Consider this matrix: $$\color{red}{L=\left[\begin{array}{r} 1&-1\\ -1&1 \end{array}\right]}$$ which has eigenvalues $\color{red}{0}$ and $\color{red}{2}$. Now consider this bigger matrix $$M=\left[\begin{array}{r|rr|r} \color{red}{1}&0&0&\color{red}{-1}\\ \hline 0&\color{blue}{0}&\color{blue}{0}&0\\ 0&\color{blue}{0}&\color{blue}{0}&0\\ \hline \color{red}{-1}&0&0&\color{red}{1} \end{array}\right]$$ which is blockwise similar to the latter, and has eigenvalues $\color{blue}{0}$, $\color{blue}{0}$, $\color{red}{0}$ and $\color{red}{2}$ (the former two because of the $\color{blue}{2\times2}$ $\color{blue}{\text{zero matrix in the middle}}$; the latter two because of reusing $\color{red}{\text{the entries of the smaller matrix in the same fashion}}$.)
Now consider this matrix $$\color{purple}{K=\left[\begin{array}{r} 3&-1&-1&-1\\ -1&3&-1&-1\\ -1&-1&3&-1\\ -1&-1&-1&3\\ \end{array}\right]}$$ which is of the form $\color{purple}{4 \, I_4 -\boldsymbol{1}^{\rm T}_4 \boldsymbol{1}_4}$ and has eigenvalues $\color{purple}{0}$, $\color{purple}{4}$, $\color{purple}{4}$ and $\color{purple}{4}$. Now note that all matrices $L$, $M$, $A$ and $K$ are Laplacian matrices corresponding to undirected, unweighted simple graphs, and since $$M+A=K,$$ there is a result for Laplacian matrices that relates the sorted eigenvalues of $M$ and $A$ with those of $K$. For starters, the first eigenvalue of $A$ is $\bbox[yellow]{0}$. Then, the other three eigenvalues of $A$ are computed in the following fashion:
Take the eigenvalues of $K$ and remove a zero. Take the decreasingly sorted eigenvalues of $M$ and remove a zero. Then their difference gives the eigenvalues of $A$ other that the first zero eigenvalue we mentioned.

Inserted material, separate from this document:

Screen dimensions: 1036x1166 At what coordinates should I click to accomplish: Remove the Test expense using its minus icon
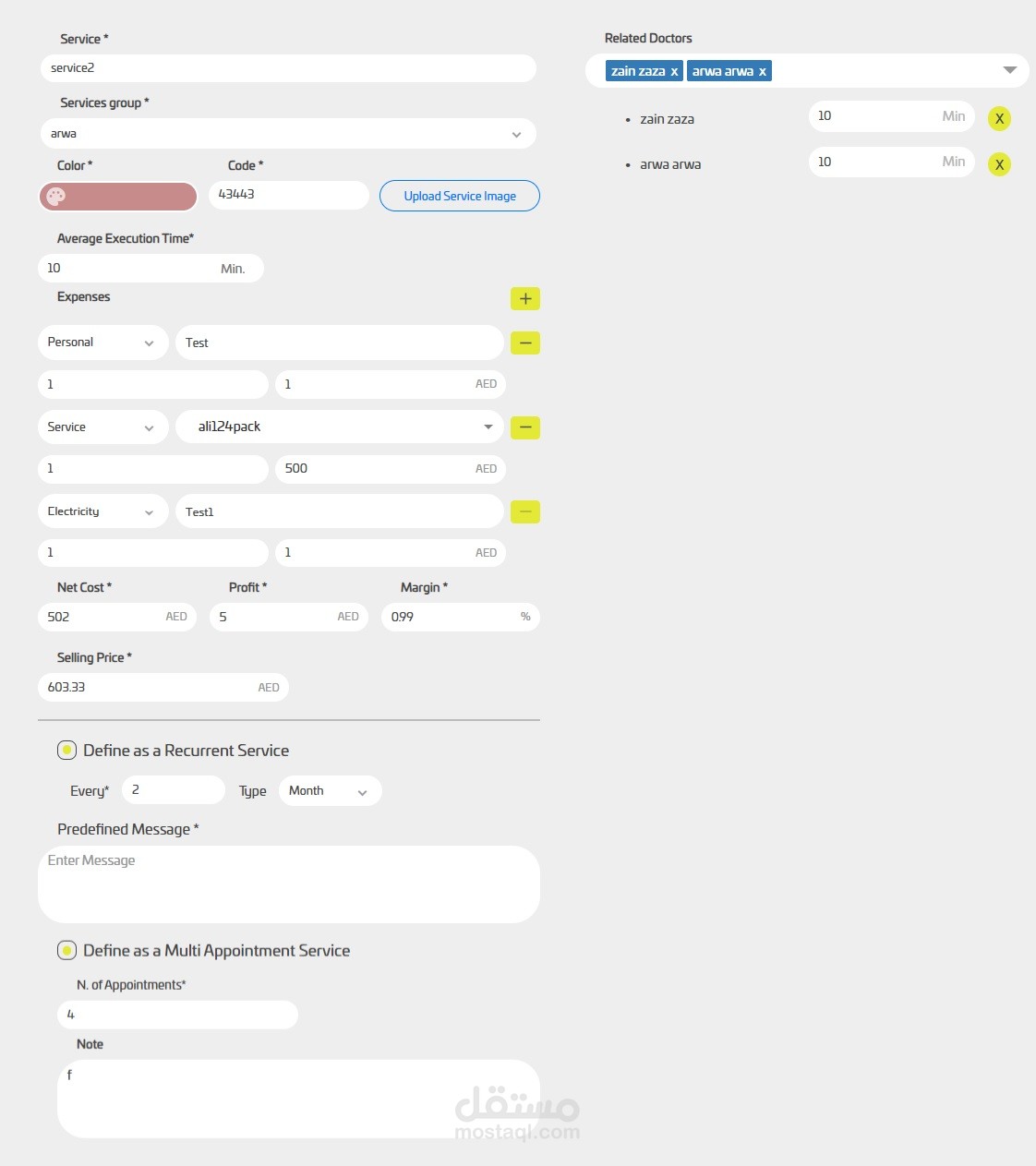coord(524,343)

Thus, $$\color{purple}{4}-\color{red}{2}=\bbox[yellow]{2}, \qquad\qquad \color{purple}{4}-\color{red}{0}=\bbox[yellow]{4}, \qquad\qquad \text{and } \color{purple}{4}-\color{blue}{0}=\bbox[yellow]{4},$$ are the other three eigenvalues of $A$.
Solution 5:
You would be correct about the determinant method of finding the eigenvalues being potentially difficult since the degree is 4 (though in this case where the roots are rational, they can be found easily).
But note that finding the eigenvalues is NOT what you've been asked to do. You are given three of them, and have only to verify that they are indeed eigenvalues. Simply compute the characteristic polynomial for each of the three values and show that it is $0$.
To show that they are the only eigenvalues, divide the characteristic polynomial by $x$, the result by $x-2$, and finally by $x-4$. You will find that the remaining polynomial is another factor of $x-4$.